:: Your goal ::
Without the pictures, output the records below exactly as they are.

[Stored items]
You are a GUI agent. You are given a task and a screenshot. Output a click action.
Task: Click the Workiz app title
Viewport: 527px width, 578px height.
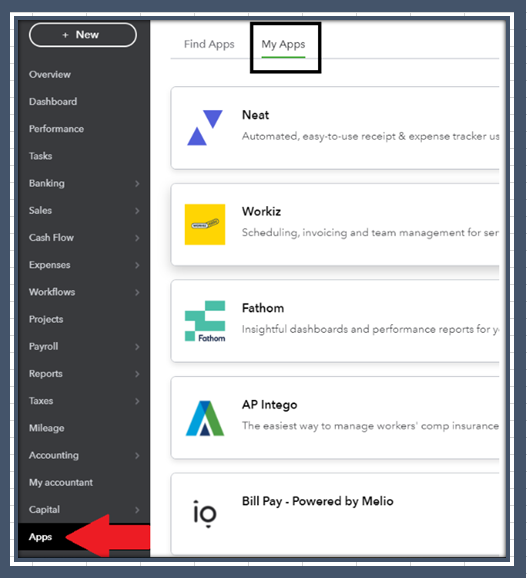(x=261, y=211)
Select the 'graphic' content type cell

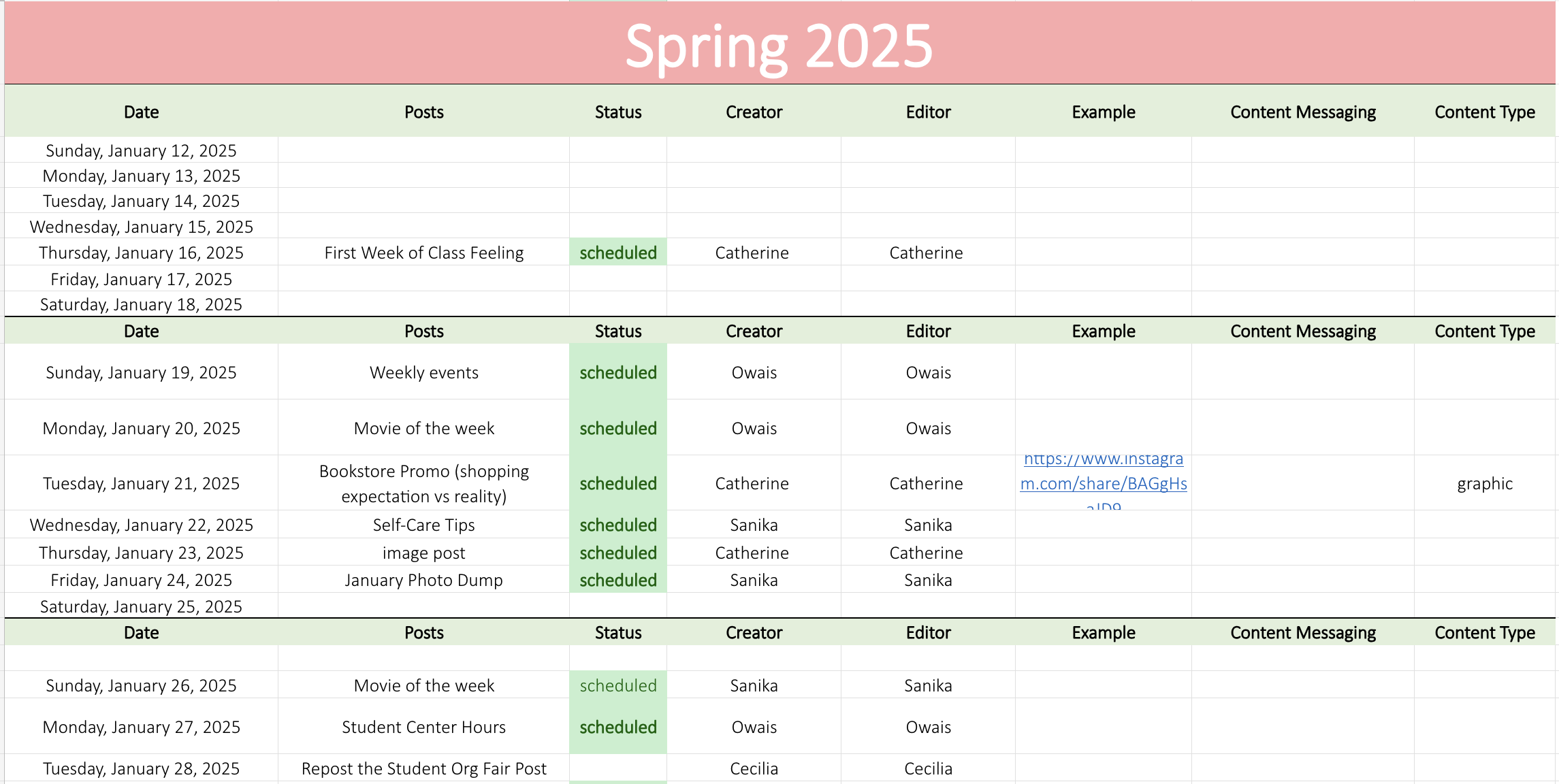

:: Output for this task ::
You are a GUI agent. You are given a task and a screenshot. Output a click action.
Task: Click the Workiz app title
Viewport: 527px width, 578px height.
(x=261, y=211)
Select the 'graphic' content type cell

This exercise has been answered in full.